▶ Task requirements:
Set out the records below as a JSON list of strings, with each line as its own string and blank lines omitted.

— begin Material for this exercise —

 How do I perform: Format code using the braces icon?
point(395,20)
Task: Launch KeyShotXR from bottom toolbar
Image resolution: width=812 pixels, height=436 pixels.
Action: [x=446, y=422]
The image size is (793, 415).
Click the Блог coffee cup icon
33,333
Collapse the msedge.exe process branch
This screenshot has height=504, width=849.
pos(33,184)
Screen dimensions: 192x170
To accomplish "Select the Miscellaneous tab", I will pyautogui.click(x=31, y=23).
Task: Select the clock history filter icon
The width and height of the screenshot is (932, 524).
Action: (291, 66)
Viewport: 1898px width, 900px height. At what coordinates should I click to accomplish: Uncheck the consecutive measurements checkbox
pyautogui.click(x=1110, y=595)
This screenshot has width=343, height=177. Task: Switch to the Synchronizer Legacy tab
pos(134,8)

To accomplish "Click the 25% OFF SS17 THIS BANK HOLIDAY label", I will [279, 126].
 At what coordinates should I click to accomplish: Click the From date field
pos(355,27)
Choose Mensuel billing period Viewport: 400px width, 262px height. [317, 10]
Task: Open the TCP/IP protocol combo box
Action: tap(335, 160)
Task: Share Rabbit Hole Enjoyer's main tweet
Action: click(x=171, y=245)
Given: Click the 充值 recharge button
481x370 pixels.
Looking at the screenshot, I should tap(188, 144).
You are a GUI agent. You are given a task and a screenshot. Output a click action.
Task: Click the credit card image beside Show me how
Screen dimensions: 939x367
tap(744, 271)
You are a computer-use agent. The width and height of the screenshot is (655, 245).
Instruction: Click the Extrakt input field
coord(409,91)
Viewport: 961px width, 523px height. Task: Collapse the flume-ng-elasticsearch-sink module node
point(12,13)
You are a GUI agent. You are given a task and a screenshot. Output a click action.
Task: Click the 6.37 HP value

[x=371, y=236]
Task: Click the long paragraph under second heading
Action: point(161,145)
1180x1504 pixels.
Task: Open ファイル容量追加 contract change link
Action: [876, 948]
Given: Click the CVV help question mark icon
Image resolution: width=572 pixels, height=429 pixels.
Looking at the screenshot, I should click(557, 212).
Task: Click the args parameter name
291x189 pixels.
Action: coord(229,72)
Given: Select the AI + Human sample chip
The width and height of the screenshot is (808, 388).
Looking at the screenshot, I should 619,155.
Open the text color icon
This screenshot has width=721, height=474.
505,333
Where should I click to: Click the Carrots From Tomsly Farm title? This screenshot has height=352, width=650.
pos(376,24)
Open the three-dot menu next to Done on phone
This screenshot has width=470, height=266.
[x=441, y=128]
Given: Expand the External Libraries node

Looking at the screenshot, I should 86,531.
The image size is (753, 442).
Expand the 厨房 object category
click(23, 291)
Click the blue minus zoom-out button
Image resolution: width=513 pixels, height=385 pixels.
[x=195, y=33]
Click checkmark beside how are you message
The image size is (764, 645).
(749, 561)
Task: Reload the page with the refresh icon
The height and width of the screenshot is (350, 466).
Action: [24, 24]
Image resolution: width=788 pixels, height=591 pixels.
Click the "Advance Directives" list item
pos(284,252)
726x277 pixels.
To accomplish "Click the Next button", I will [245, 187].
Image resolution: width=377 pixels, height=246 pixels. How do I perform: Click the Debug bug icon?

— end Material for this exercise —

▶ Solution to this problem:
[
  " How do I perform: Format code using the braces icon?",
  "point(395,20)",
  "Task: Launch KeyShotXR from bottom toolbar",
  "Image resolution: width=812 pixels, height=436 pixels.",
  "Action: [x=446, y=422]",
  "The image size is (793, 415).",
  "Click the Блог coffee cup icon",
  "33,333",
  "Collapse the msedge.exe process branch",
  "This screenshot has height=504, width=849.",
  "pos(33,184)",
  "Screen dimensions: 192x170",
  "To accomplish \"Select the Miscellaneous tab\", I will pyautogui.click(x=31, y=23).",
  "Task: Select the clock history filter icon",
  "The width and height of the screenshot is (932, 524).",
  "Action: (291, 66)",
  "Viewport: 1898px width, 900px height. At what coordinates should I click to accomplish: Uncheck the consecutive measurements checkbox",
  "pyautogui.click(x=1110, y=595)",
  "This screenshot has width=343, height=177. Task: Switch to the Synchronizer Legacy tab",
  "pos(134,8)",
  "To accomplish \"Click the 25% OFF SS17 THIS BANK HOLIDAY label\", I will [279, 126].",
  " At what coordinates should I click to accomplish: Click the From date field",
  "pos(355,27)",
  "Choose Mensuel billing period Viewport: 400px width, 262px height. [317, 10]",
  "Task: Open the TCP/IP protocol combo box",
  "Action: tap(335, 160)",
  "Task: Share Rabbit Hole Enjoyer's main tweet",
  "Action: click(x=171, y=245)",
  "Given: Click the 充值 recharge button",
  "481x370 pixels.",
  "Looking at the screenshot, I should tap(188, 144).",
  "You are a GUI agent. You are given a task and a screenshot. Output a click action.",
  "Task: Click the credit card image beside Show me how",
  "Screen dimensions: 939x367",
  "tap(744, 271)",
  "You are a computer-use agent. The width and height of the screenshot is (655, 245).",
  "Instruction: Click the Extrakt input field",
  "coord(409,91)",
  "Viewport: 961px width, 523px height. Task: Collapse the flume-ng-elasticsearch-sink module node",
  "point(12,13)",
  "You are a GUI agent. You are given a task and a screenshot. Output a click action.",
  "Task: Click the 6.37 HP value",
  "[x=371, y=236]",
  "Task: Click the long paragraph under second heading",
  "Action: point(161,145)",
  "1180x1504 pixels.",
  "Task: Open ファイル容量追加 contract change link",
  "Action: [876, 948]",
  "Given: Click the CVV help question mark icon",
  "Image resolution: width=572 pixels, height=429 pixels.",
  "Looking at the screenshot, I should click(557, 212).",
  "Task: Click the args parameter name",
  "291x189 pixels.",
  "Action: coord(229,72)",
  "Given: Select the AI + Human sample chip",
  "The width and height of the screenshot is (808, 388).",
  "Looking at the screenshot, I should 619,155.",
  "Open the text color icon",
  "This screenshot has width=721, height=474.",
  "505,333",
  "Where should I click to: Click the Carrots From Tomsly Farm title? This screenshot has height=352, width=650.",
  "pos(376,24)",
  "Open the three-dot menu next to Done on phone",
  "This screenshot has width=470, height=266.",
  "[x=441, y=128]",
  "Given: Expand the External Libraries node",
  "Looking at the screenshot, I should 86,531.",
  "The image size is (753, 442).",
  "Expand the 厨房 object category",
  "click(23, 291)",
  "Click the blue minus zoom-out button",
  "Image resolution: width=513 pixels, height=385 pixels.",
  "[x=195, y=33]",
  "Click checkmark beside how are you message",
  "The image size is (764, 645).",
  "(749, 561)",
  "Task: Reload the page with the refresh icon",
  "The height and width of the screenshot is (350, 466).",
  "Action: [24, 24]",
  "Image resolution: width=788 pixels, height=591 pixels.",
  "Click the \"Advance Directives\" list item",
  "pos(284,252)",
  "726x277 pixels.",
  "To accomplish \"Click the Next button\", I will [245, 187].",
  "Image resolution: width=377 pixels, height=246 pixels. How do I perform: Click the Debug bug icon?"
]